Le sixième Chemical Brothers poursuit le chemin tracé depuis le milieu des années nonantes. Les repeat one de "We Are The Night", les voici: "We Are The Night", "Saturate", "Das Spiegel" et "Battle Scars". Vous y trouverez un concentré des évolutions de "Star Guitar 2001)", "Hold Tight London (2005)", "Surface To Air (2005)", "The Sunshine Underground (1999)". Bref, c'est excellent!
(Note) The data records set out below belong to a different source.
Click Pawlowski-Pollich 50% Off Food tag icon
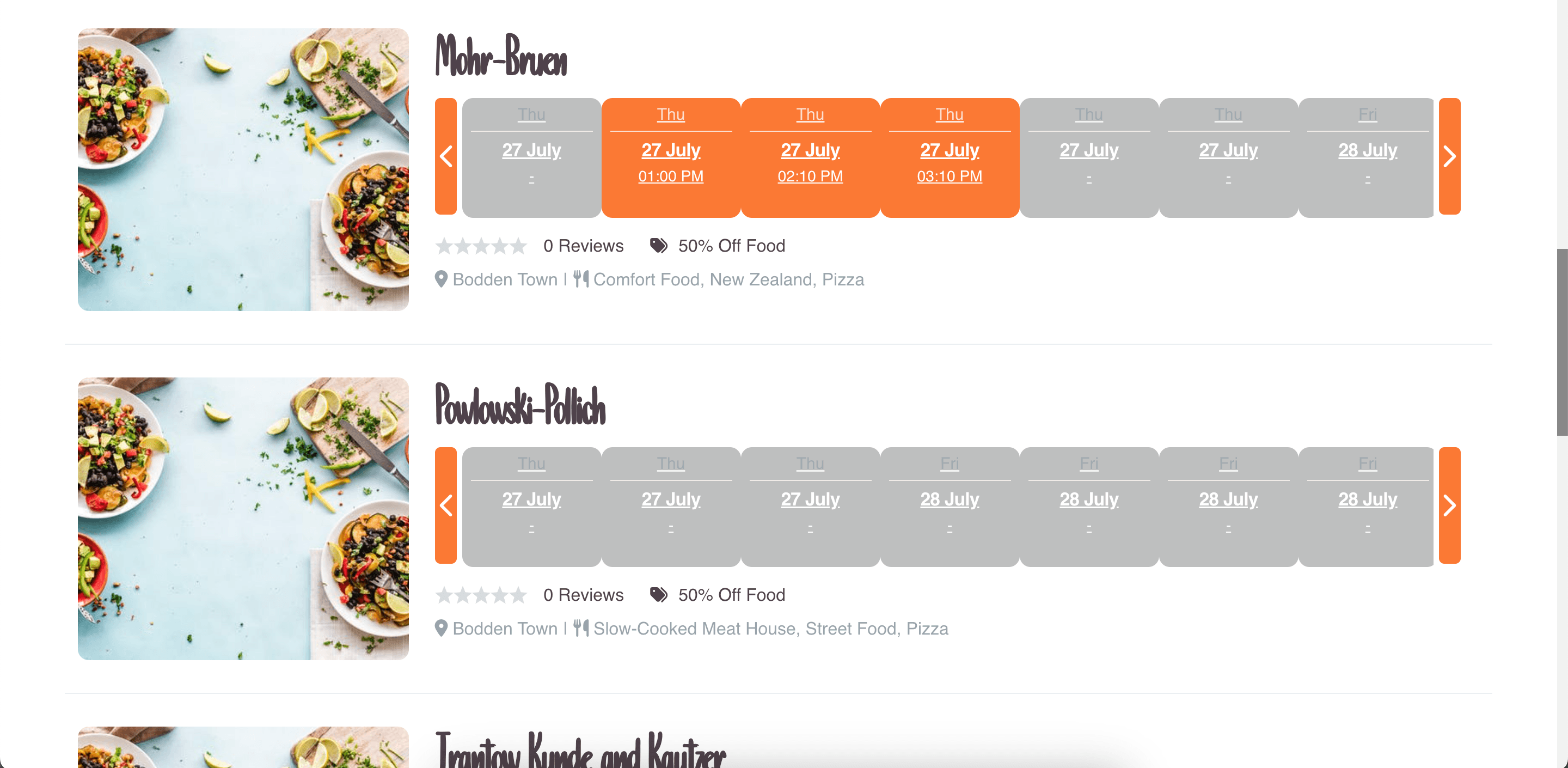 [659, 594]
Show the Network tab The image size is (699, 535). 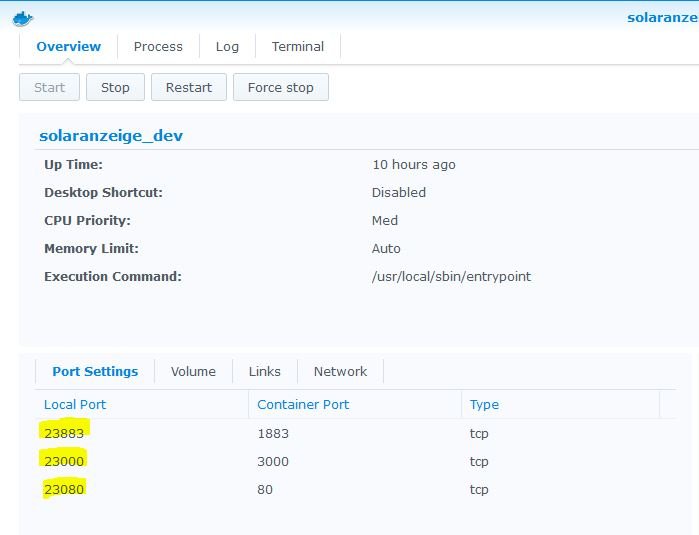[340, 371]
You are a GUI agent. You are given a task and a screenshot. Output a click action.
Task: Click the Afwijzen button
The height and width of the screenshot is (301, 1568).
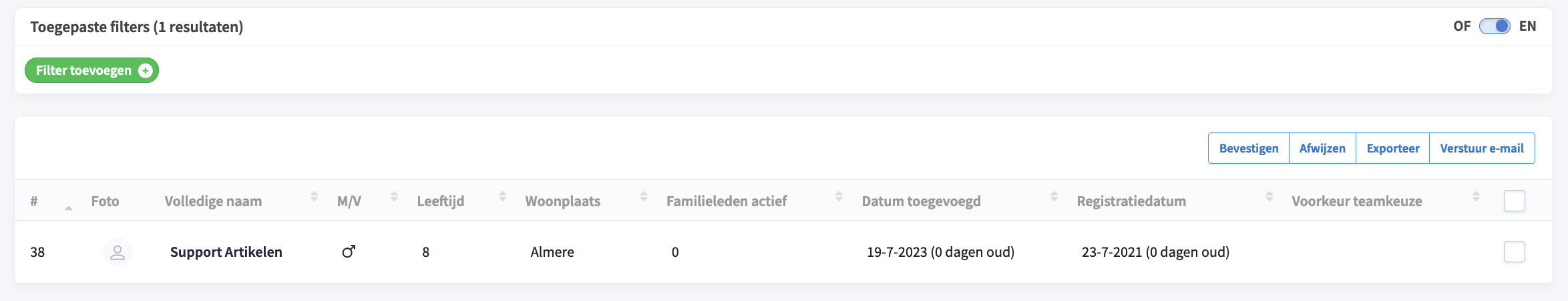pos(1322,148)
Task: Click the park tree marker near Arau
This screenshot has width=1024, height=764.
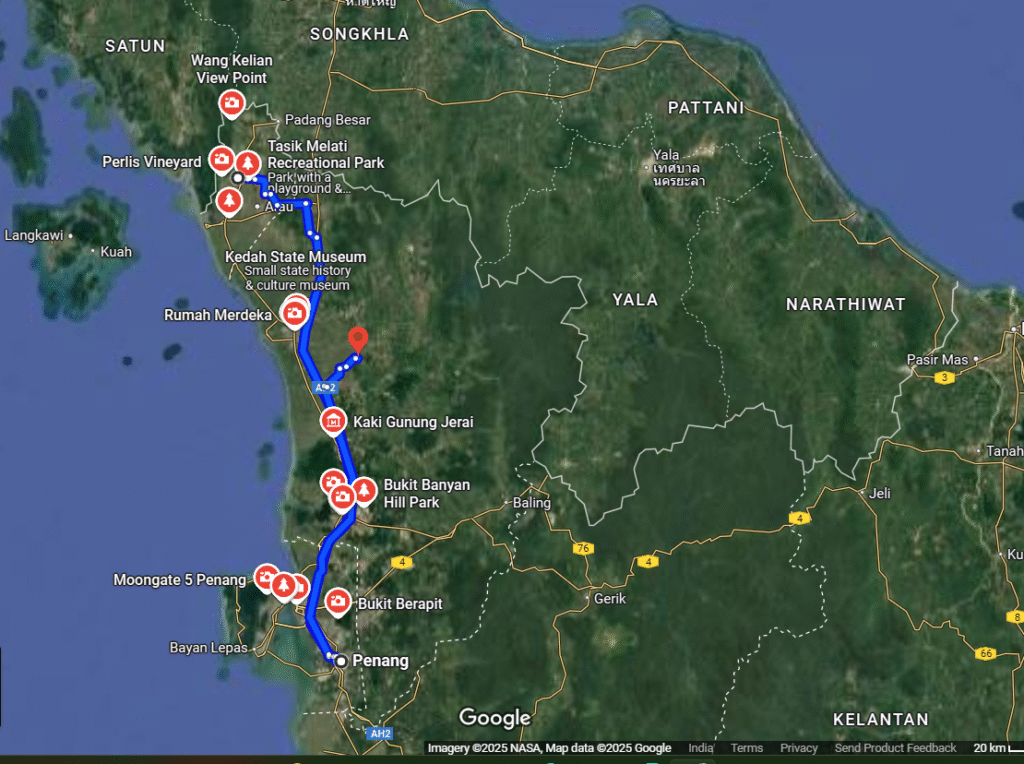Action: click(229, 200)
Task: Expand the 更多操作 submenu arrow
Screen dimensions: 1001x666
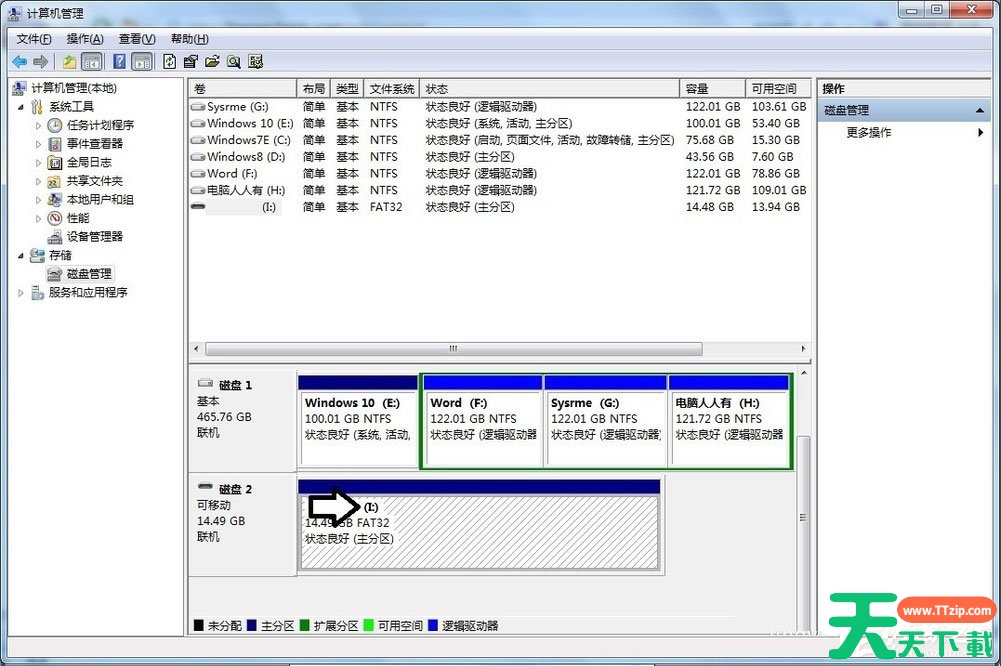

Oubliez cependant le duo brit-rock de cette fournée, les précédents étaient de meilleur calibre. Les Klaxons, alors qu'ils étaient des alliés évidents pour ce disque, n'ont pas assuré. Allez plutôt voir du côté de "The Salmon Dance", au beat afro, un brin ironique. On y retrouve Fatlip, hip-hopeur de Los Angeles assez talentueux. L'influence de Gorillaz est marquée, mais le morceau est bon, et son titre enchanteur. Willy Mason chante à la Nick Cave sur des jolies symphonies dans "Battle Scars", complètement entêtant, tout comme "The Pills Won't Help You Now" où les invités sont Midlake.
Rayon clubbers déchirés, genre "Out Of Control (1999)" passé au fer à repasser, "Burst Generator" rempli tout à fait son rôle. Pour peu, ce serait un regard sur le fameux technorock originel dont les Chemical Brothers ont lancé les bases. De bonnes descentes euphoriques, un bon son tortueux digitalisé.
Voilà le panorama de "We Are The Night" froidement dressé. En même temps, la nuit, il ne fait pas chaud... N'y voyez pas un signe de mauvaise note, car "We Are The Night" ne la mérite pas. Que du contraire. Il est bien conçu, diversifié et homogène, sachant surprendre avec régularité. Les frères chimistes n'ont en fait jamais faillis à leur nom: tout est calculé au milligramme pour nous satisfaire. Et ils remplissent leur métier à la perfection: "We Are The Night" est une réussite.
Ca donne un vrai cinq étoiles, le quatrième de leur carrière!